To say that there were troublesome concerns about the evaluation is a bit too strong. Yoav's experiment showed that for the one data setup he ran, training both models on the same data, GloVe out-performed word2vec by less than in our results where we compared against the publicly released word2vec vectors. But it still outperformed word2vec. And Yoav's comparison isn't the last word: In his experiments, he ran GloVe for only 15 iterations, but, as we already knew and were taking advantage of, GloVe's performance continues to improve for many more iterations. This is now much more clearly documented in the final version of the paper (see fig. 4).
But at the end of the day, these numeric differences were never the point of the paper. The contribution of the paper is to show how the kind of good results word2vec gets with online learning on a token stream can be achieved also by working from a global co-occurrence count matrix, more in the style of the traditional SVD, but changing the loss function and frequency scaling, and that you could expect working in this way to be somewhat more statistically efficient. Yoav has actually been involved in some very interesting work along the same lines himself: https://levyomer.files.wordpress.com/2014/09/neural-word-emb...
@jo_9: We don't use word2vec for training, only for experimental comparison, and the style of training is fairly different.
I specialize in word representations and using them for various tasks. Word Similarity prediction has been used as a basic first evaluation for many years now, with analogies becoming an additional standard task in the past couple of years. But it's worth noting that word representations have a LOT of open parameters (which model? how many dimensions? do I remove stopwords and low frequency words prior? do I use a bag-of-words context or a syntactic context?).
The optimal parameter choices for one task are very frequently not the optimal parameters for another.
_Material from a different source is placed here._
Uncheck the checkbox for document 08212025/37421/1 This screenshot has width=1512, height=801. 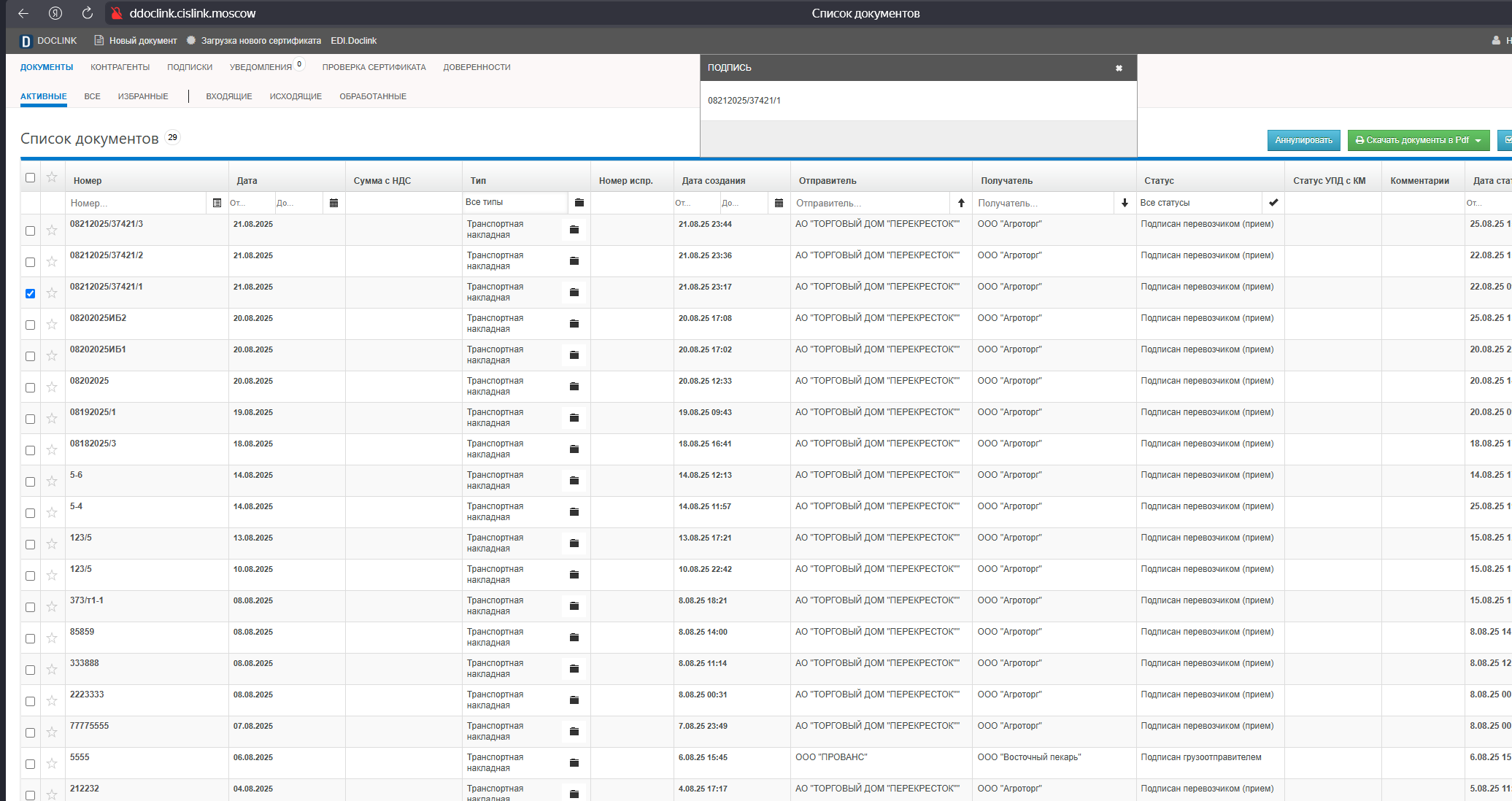point(30,293)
While there are usually "reasonable defaults" for when you don't want to optimize everything, a solid standardized approach risks vastly overfitting to one task, possibly at the expense of more useful tasks.
This paper is the latest in the series (across multiple researchers), and seems to boil the task down to its bare minimum : Just a raw least-squares optimization works. And instead of the 'linguistic knowledge' being smuggled into the problem set-up increasing (initially, people used tree-embeddings, and WordNet bootstrapping, in the 2003 papers), this is getting rid of almost all structure. And ending up with better results.
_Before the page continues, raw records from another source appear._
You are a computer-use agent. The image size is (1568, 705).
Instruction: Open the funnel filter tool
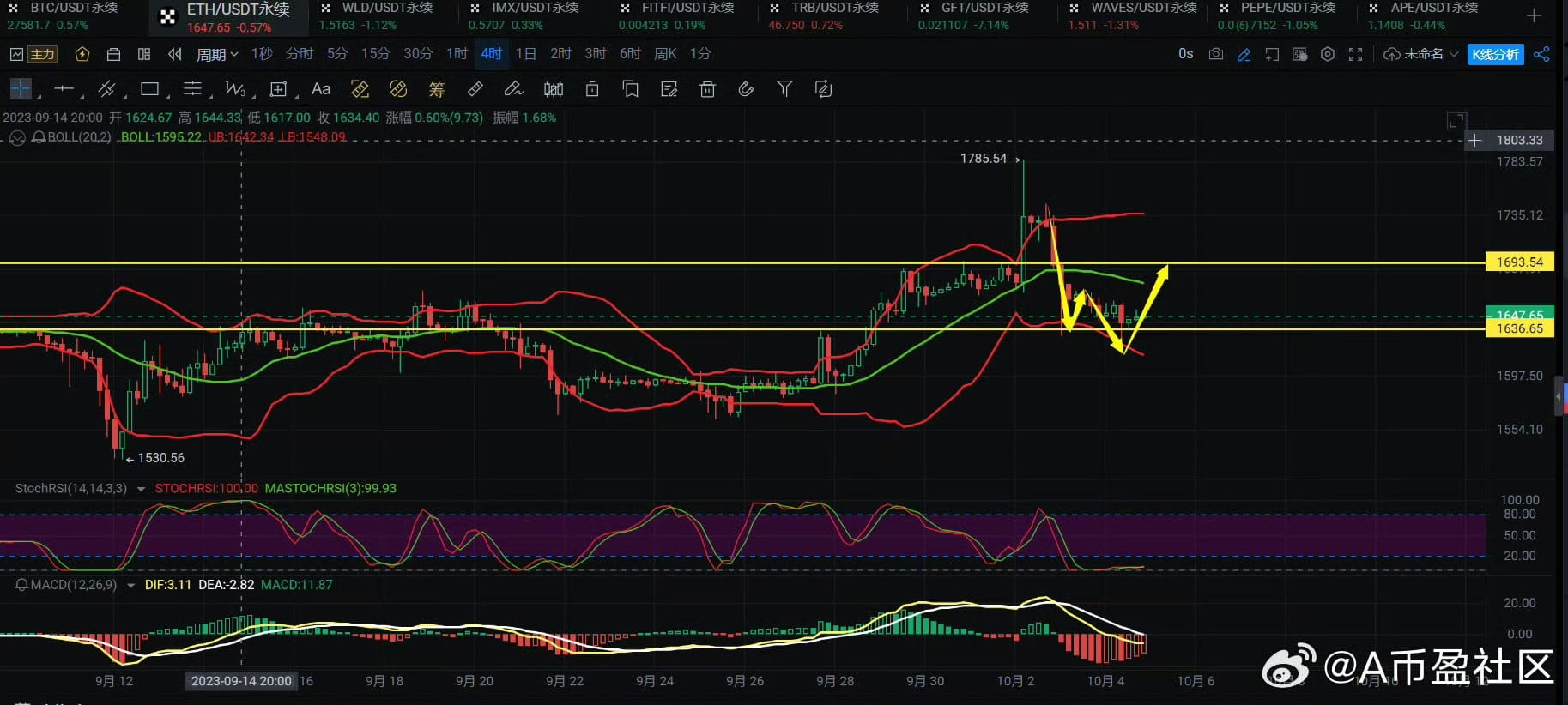(784, 88)
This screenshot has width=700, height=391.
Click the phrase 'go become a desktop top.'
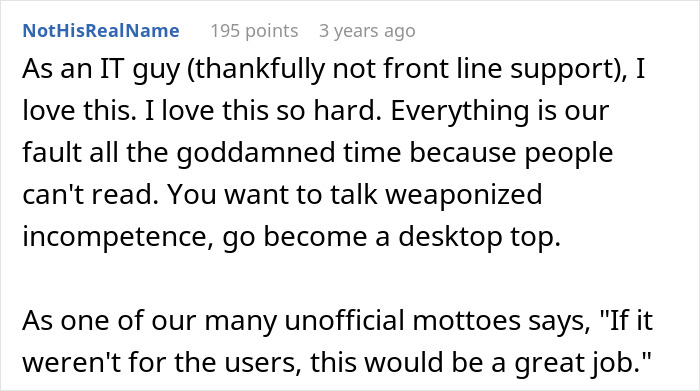(x=391, y=236)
So, instead of semantics being a naturally very deep problem, apparently common sense understanding can be derived from surface statistics. IMHO, more people should be excited about this (from an AI standpoint).
EDIT: My fault. I was only reading through the site instead of the paper. It looks like they utilize a similar approach to training (even making use of Word2Vec), but their approach involves using a smaller, specially chosen subset of the data to improve the robustness of the comparison between two word vectors.